Roberts '04 receives Fulbright for musical research in Mongolia
By Anne Conway ’04
Michael P. Roberts, a recent Bates College graduate from Longmeadow, Mass., has received an award to support postgraduate research in Mongolia from the Fulbright U.S. Student Program.
A double major in music and anthropology, Roberts will travel for nine months in Mongolia researching the horse-head fiddle, a traditional stringed instrument and a national symbol for the Mongolian people. The Fulbright award covers Roberts’ travel costs and provides a monthly stipend from September 2004 to May 2005.

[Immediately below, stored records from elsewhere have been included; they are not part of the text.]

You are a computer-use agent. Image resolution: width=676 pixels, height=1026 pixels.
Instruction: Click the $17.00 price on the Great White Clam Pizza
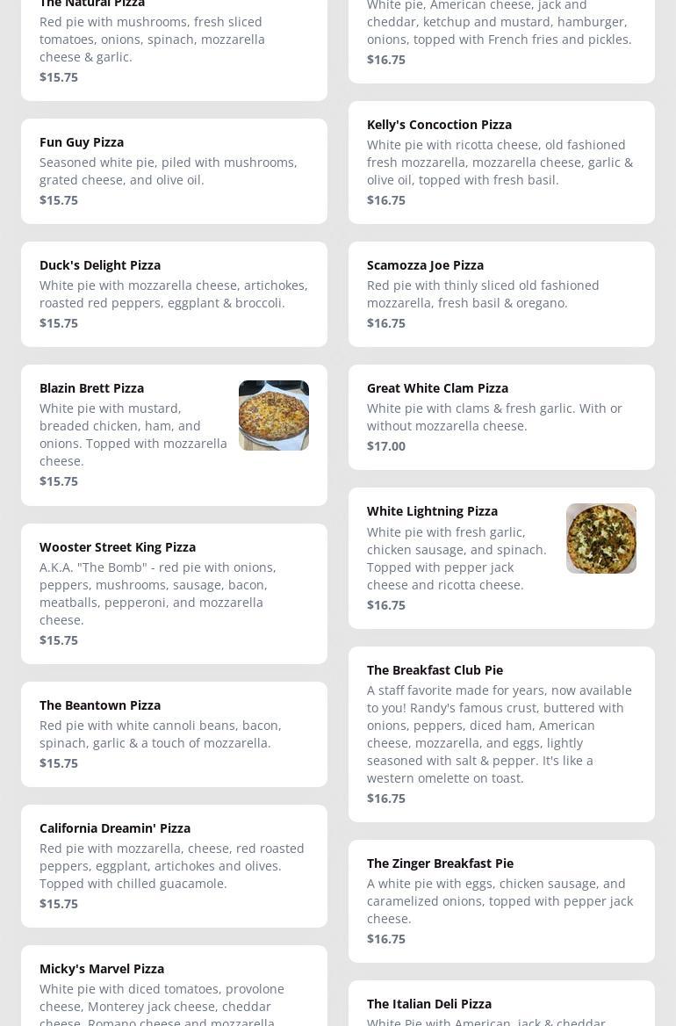[x=386, y=446]
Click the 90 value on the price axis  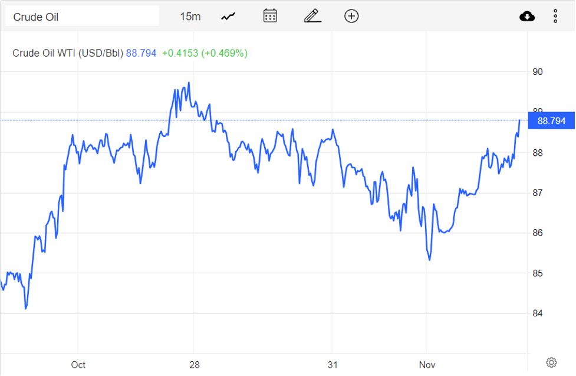pyautogui.click(x=536, y=72)
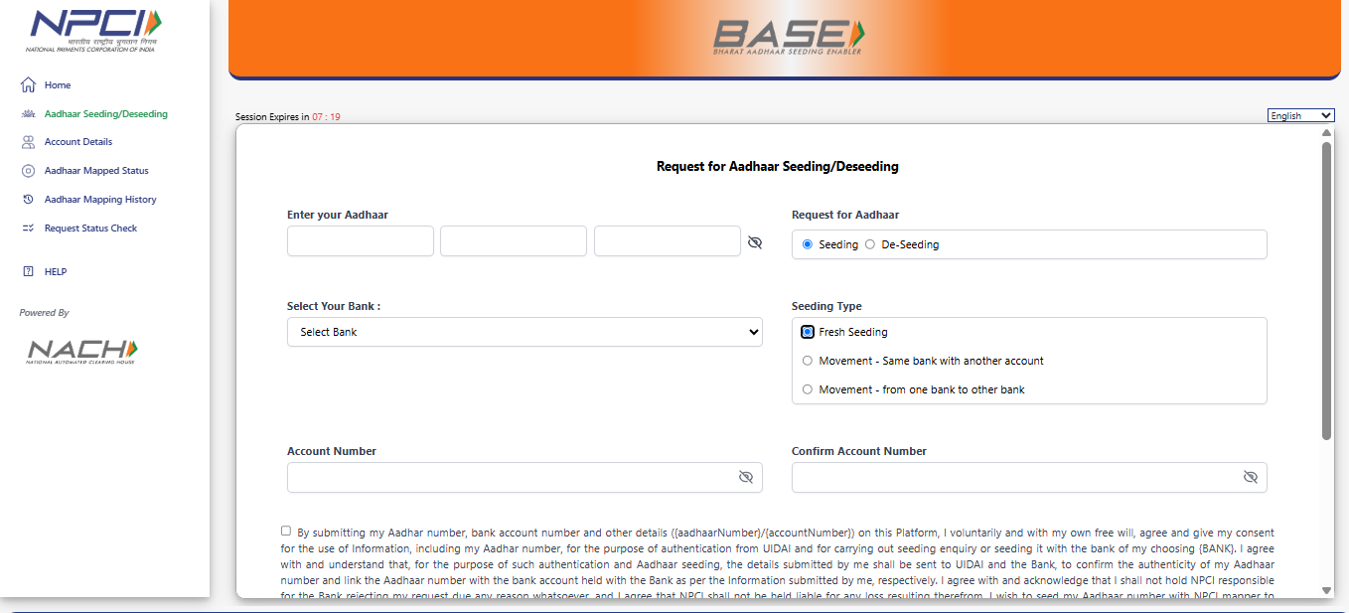Open the English language dropdown
Viewport: 1349px width, 613px height.
(1300, 115)
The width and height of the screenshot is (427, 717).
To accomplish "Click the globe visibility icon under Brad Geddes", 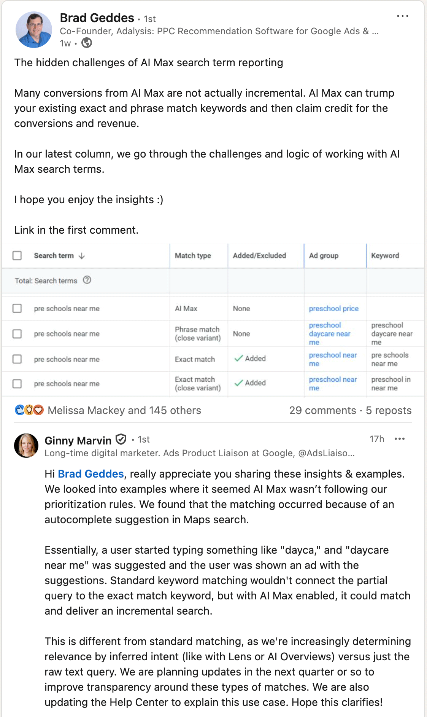I will tap(87, 43).
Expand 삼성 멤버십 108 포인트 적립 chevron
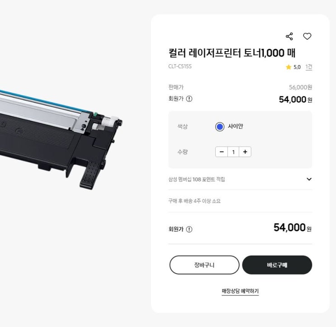Viewport: 336px width, 327px height. (309, 179)
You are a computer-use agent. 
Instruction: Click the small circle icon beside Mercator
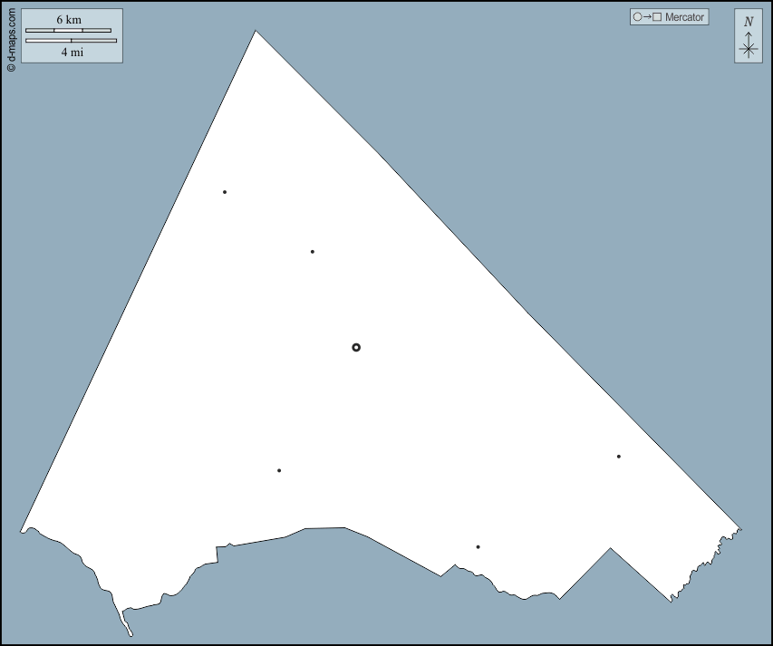(x=637, y=17)
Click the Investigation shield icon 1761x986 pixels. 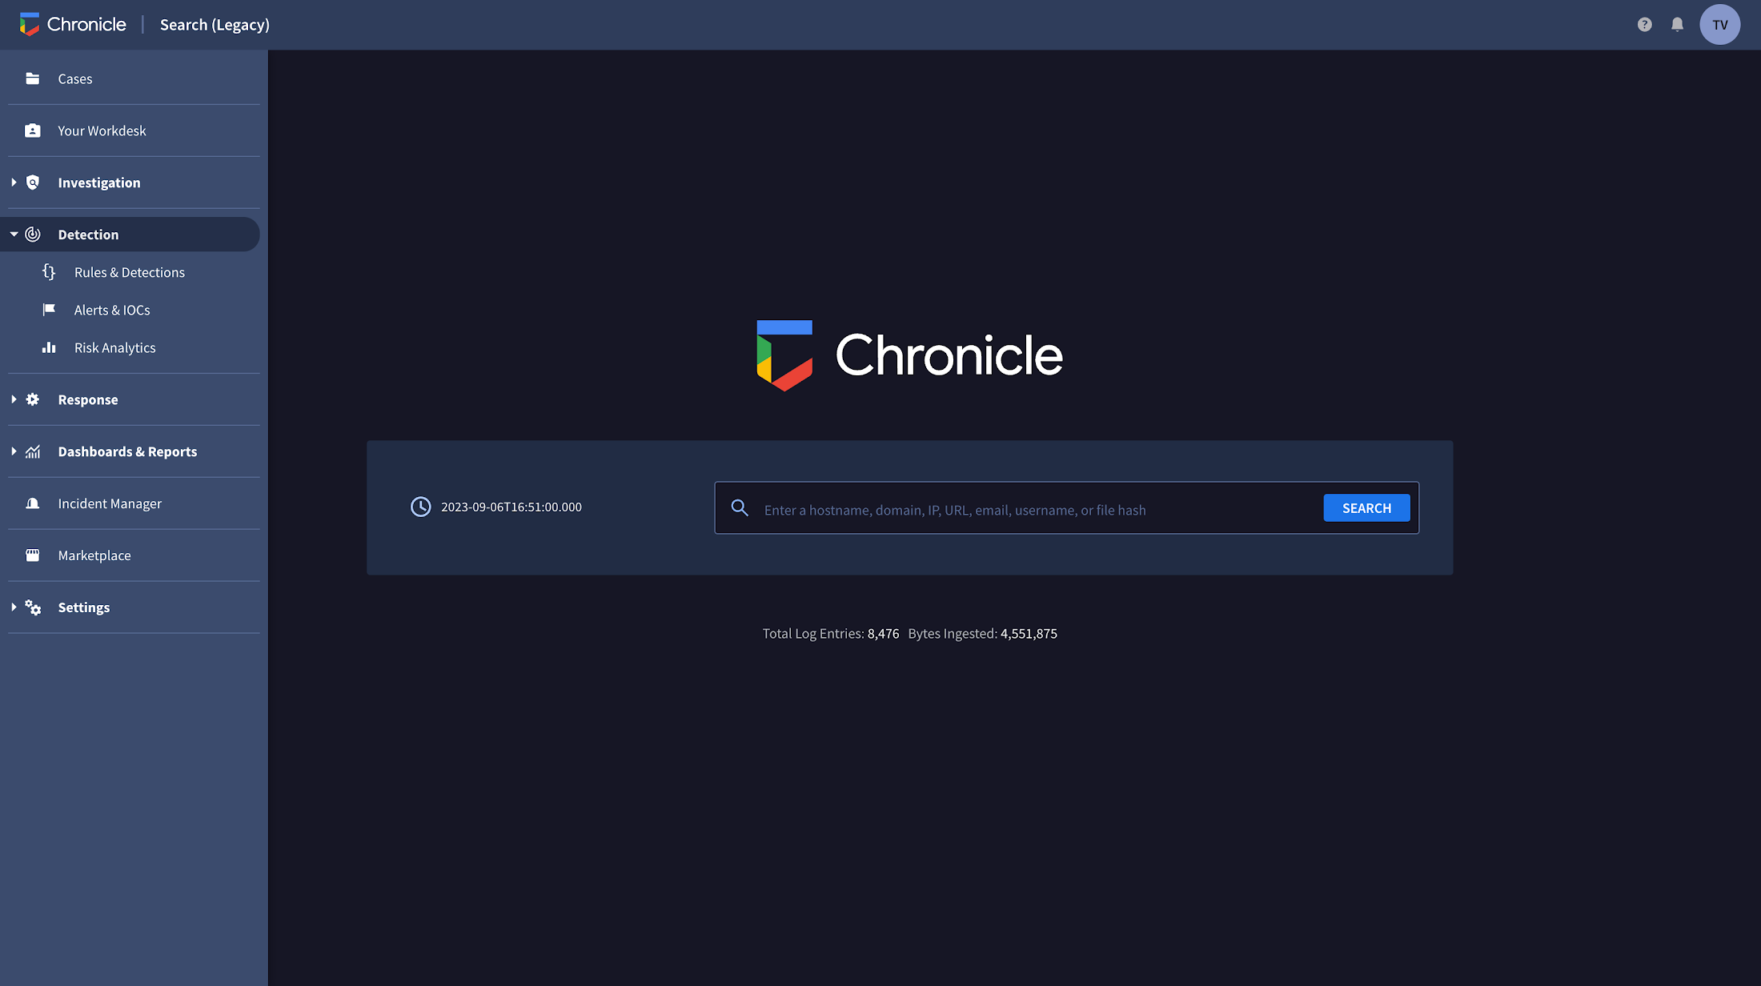(33, 182)
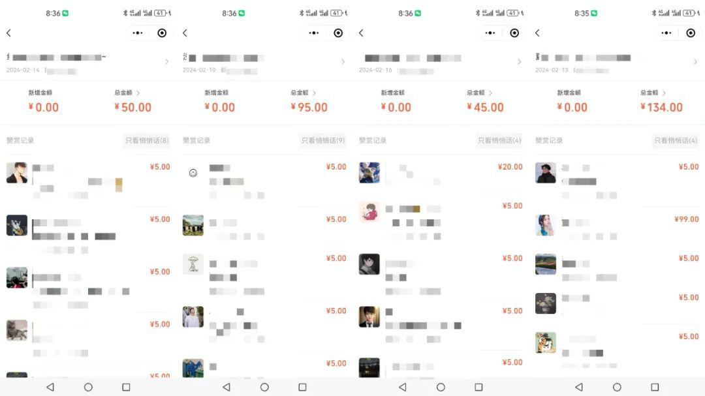
Task: Toggle the 只看悄悄话(8) filter
Action: click(x=147, y=140)
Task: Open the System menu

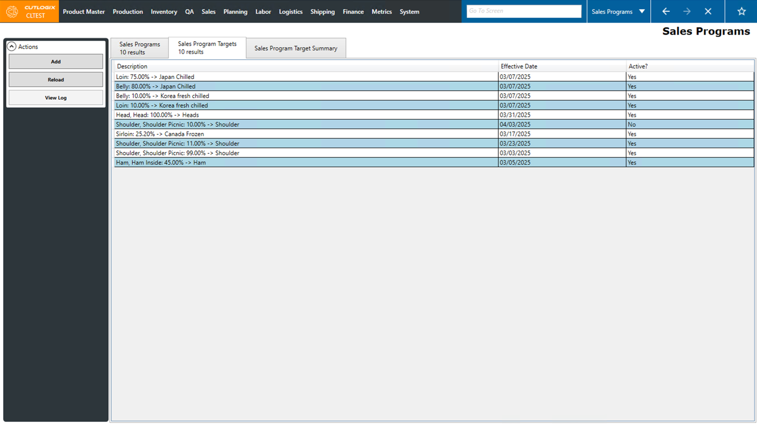Action: (x=409, y=12)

“It is such a prestigious award and the competition is so stiff,” says Roberts. “I don’t think I could have done it without the help of a few Bates professors who pointed me in the right direction” — such as music faculty members Rose Pruiksma and Gina Fatone, and Steve Kemper, an anthropology professor who alerted Roberts to the Fulbright opportunity.
Roberts first encountered the horse-head fiddle as a junior during an autumn semester in Mongolia in 2002. He heard it while staying with a family in Ulaanbaatar, the capital, and “fell in love with it,” he says.
Known in Mongolian as the “morin khuur,” the two-stringed instrument is bowed like a cello and made from wood, horsehair and horsehide. The English name comes from the carved horse’s head that typically adorns the instrument’s headstock. The instrument is used in solo and ensemble performance, often with accordion, and also to accompany vocal music.
The horse-head fiddle is rarely played outside of Mongolia, so Roberts’ research and lessons have been limited while he’s been in the States. Though a beginner at that instrument, Roberts is otherwise an accomplished musician. By his senior year at Bates, this bassist and guitarist was attending up to six rehearsals a day, playing with everyone from his jazz-rock band Mango Quickly to Bates’ Javanese gamelan ensemble to the college orchestra.
“I have a problem where I keep jumping to new music,” he says.
“Problem” or not, Roberts’ voracious curiosity has clearly paid off in leading him to the horse-head fiddle. His research abroad will include strictly musical aspects, including lessons and talking with native fiddlers. Moreover, Roberts is fascinated by the relationships among Mongolia’s music, its natural environment and the rapid modernization since its independence from Soviet domination.
Roberts hopes to explore the fiddle’s symbolic significance in Mongolia, particularly to the country’s ethnic minorities. “A lot of their musical styles aren’t really represented by the national culture,” he says. “I want to see what they think about the horse-head fiddle being the national symbol.”
It has been a while since Roberts thought of music in purely Western terms.
“I try to keep things very diverse in playing music,” he says. “I like to learn about different music and know the context it comes from and how to perform it. I try to be able to share it with friends and family and try to get them to listen to other music besides what is on pop radio.”
The Fulbright Program, established in 1946, is sponsored by the U.S. Department of State. This year’s U.S. Fulbright students were selected from among more than 5,000 applicants. Coming from all 50 states, the District of Columbia and Puerto Rico, recipients are drawn from a diverse cross-section of American higher education representing more than 250 U.S. institutions.